According to Minerva, the largest exporter of beef in South America, the investments will be made and the plants will be explored through a joint venture in the final stages of formation with SALIC, in which the Brazilian company will hold a 65% share and SALIC the remaining 35% stake.

The joint venture’s total investment will be approximately US$35 million, including the acquisition of assets, contributions to improve plant structures and working capital, the company said.

Minerva added that the expectation is that the slaughterhouses are ready to start operating within 60 days.

When fully operational, the plants will be able to reach a slaughter capacity of 1 million heads per year.

“This initiative… uniquely complements our operations in South America, maximizing commercial opportunities and operational synergies, reducing risks and contributing to our consolidation strategy in the animal protein export market”, concluded the company.

Australia is currently the largest global exporter of processed sheep, with access to both high-growth destinations such as Asia and the Middle East, but also premium markets such as the United States, Europe, Japan, South Korea, among others.

Bank of America assesses that, even though it is a small investment for Minerva, at less than 3% of its market value, it is a first step towards a new country and a new protein.

“Although valuation metrics are still unknown, we believe the company could leverage Australian assets into its global platform as most of the country’s beef is exported to China and the US. At the same time, it diversifies the company’s regional concentration, even in South America”, say the bank’s analysts. Analysts have a neutral recommendation for the share, with a target price of BRL 12.50, although representing a 51% increase compared to Thursday’s closing.

Levante Ideias de Investimentos points out that the timing of the expansion of Minerva and the segment seems to be quite opportune for the company, which has already been aiming at an extension of its export operations, including the attention focused on Australia.

“The complementarity of the operations already held in the country, together with Salic, makes sense, even more in a moment of recovery of the lamb herd in the country after some periods of unfavorable weather, representing an excellent moment for the accelerated growth of the operations”, they state the analysts of the research house.

In this way, they see the movement as positive for the company, despite the potential results being
still small compared to the company’s total result (Minerva generates around R$24 billion in revenue annually), with positive impacts on the company’s actions in the short term.
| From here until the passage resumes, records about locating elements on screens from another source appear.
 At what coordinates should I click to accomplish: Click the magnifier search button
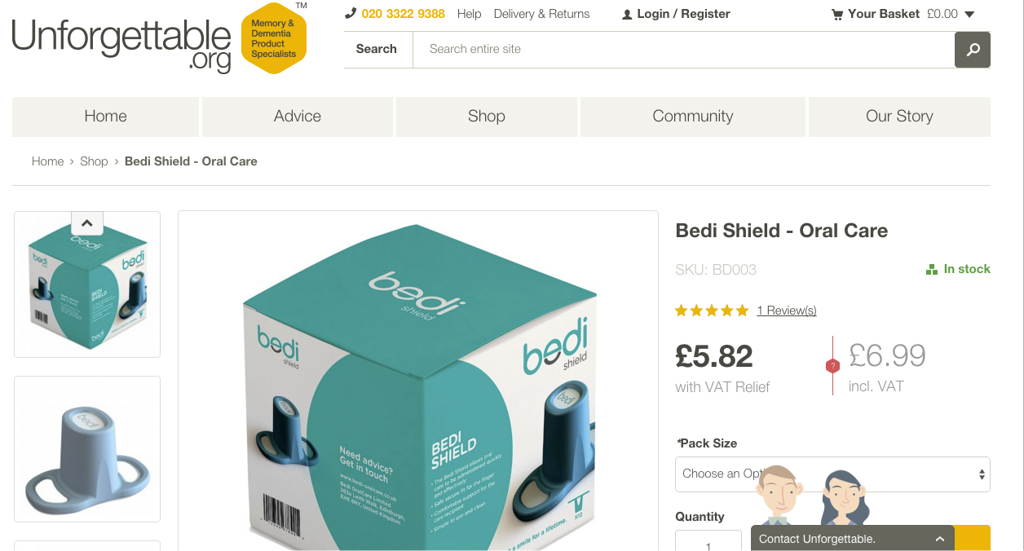pyautogui.click(x=973, y=50)
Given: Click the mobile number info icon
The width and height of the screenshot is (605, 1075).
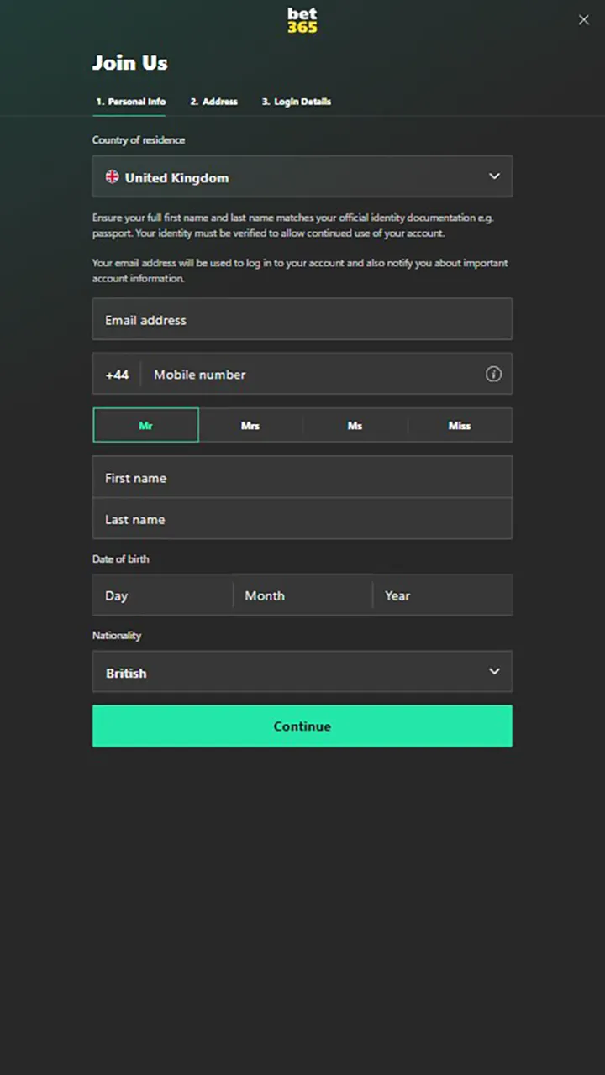Looking at the screenshot, I should point(493,375).
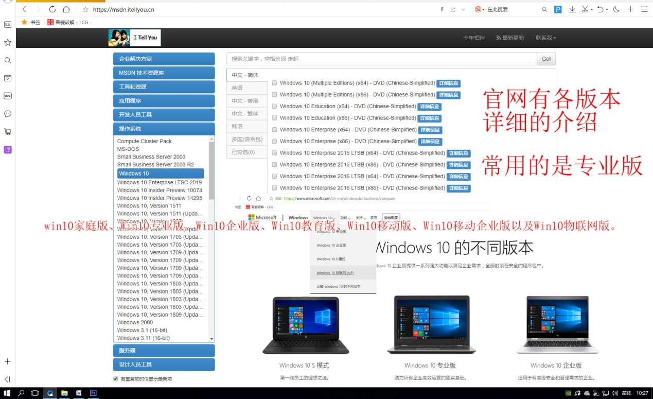Launch Photoshop from the taskbar
Image resolution: width=653 pixels, height=399 pixels.
pos(93,393)
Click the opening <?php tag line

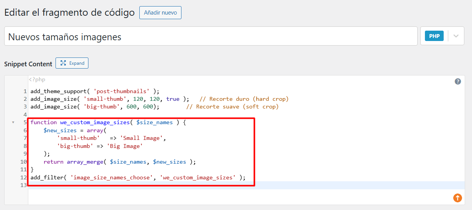point(38,80)
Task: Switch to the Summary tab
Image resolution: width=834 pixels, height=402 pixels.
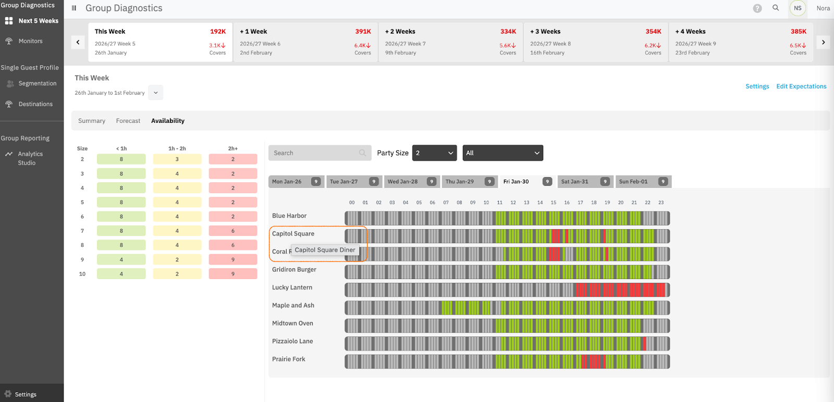Action: 92,121
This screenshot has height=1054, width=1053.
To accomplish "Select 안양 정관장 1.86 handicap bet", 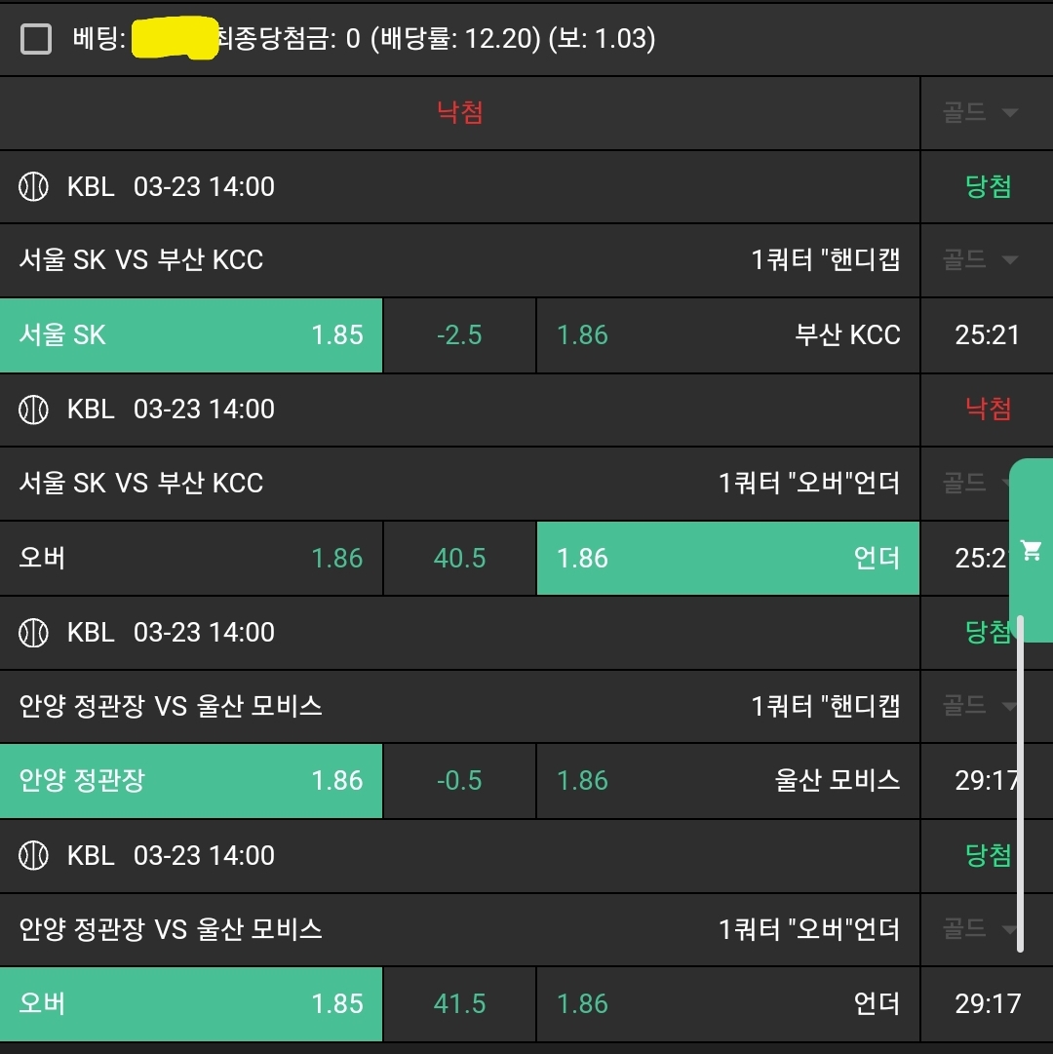I will 191,781.
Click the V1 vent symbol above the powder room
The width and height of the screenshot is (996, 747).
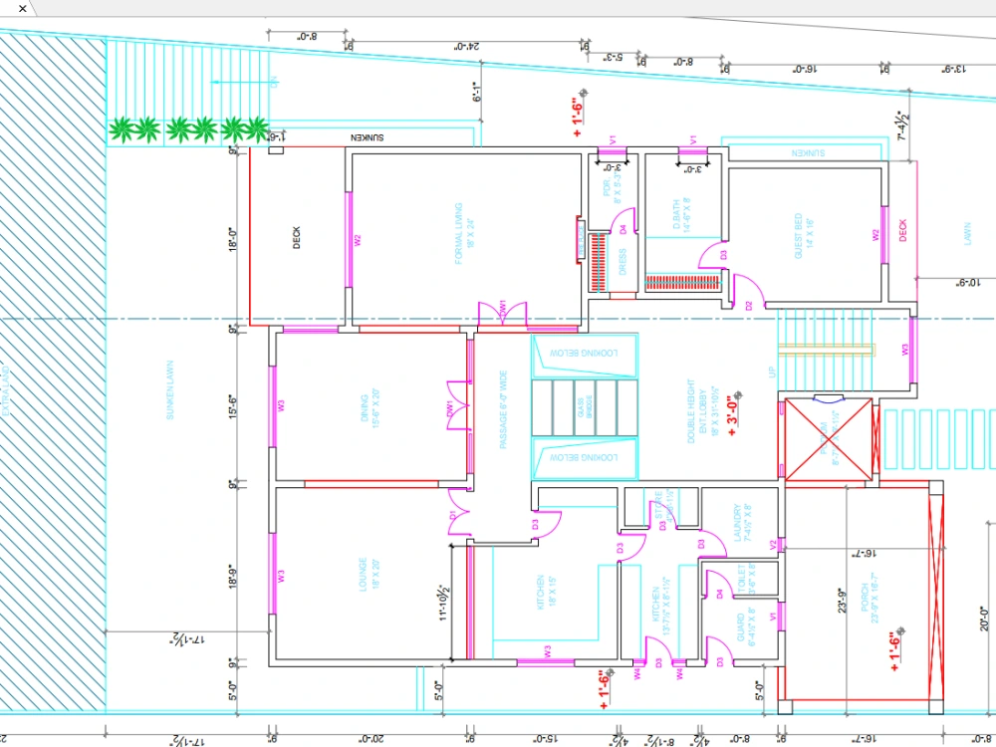point(611,146)
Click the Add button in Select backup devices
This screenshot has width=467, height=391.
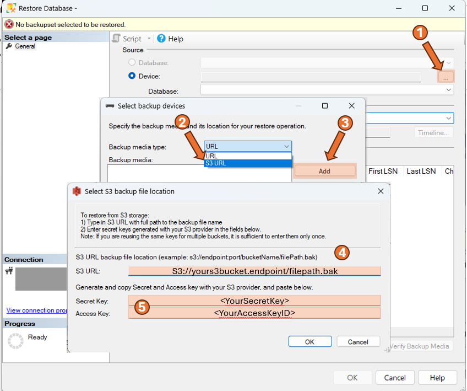(324, 171)
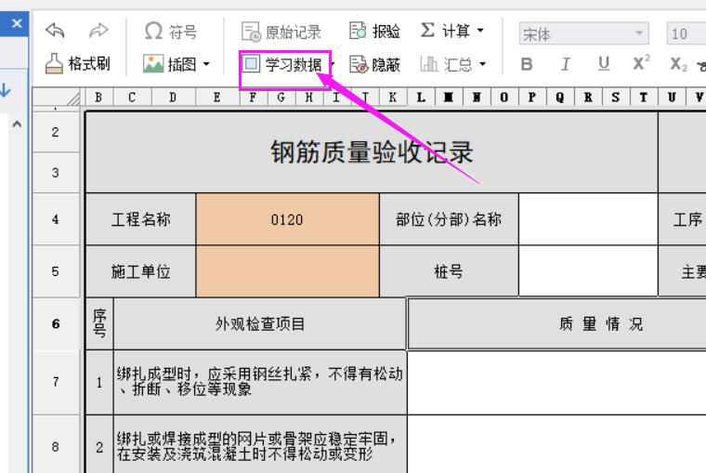Toggle superscript formatting
Screen dimensions: 706x473
(x=641, y=64)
This is because the acquisition becomes strategic with some important points such as geographic diversification, expansion of the addressable market, with lamb being an important opening of trade relations for other types of proteins for countries in the Middle East and some countries in Asia that consume higher value-added proteins (Japan and South Korea, for example).

Levante also emphasizes that one of the slaughterhouses acquired in this transaction has a small slaughter capacity and
cattle processing, a specialty of Minerva. This could pave the way in the future for a beef export from Australia. Although JBS is also the leader in beef there, Minerva’s expertise in the beef operation, in addition to protein trading, may open a new path for markets still infrequently accessed by the company, with a more premium bias than the exports originating in Latin America.

In this session, gains were modest on the Stock Exchange: BEEF3 assets rose 0.85%, to R$ 8.35, at 1:50 pm (Eastern time).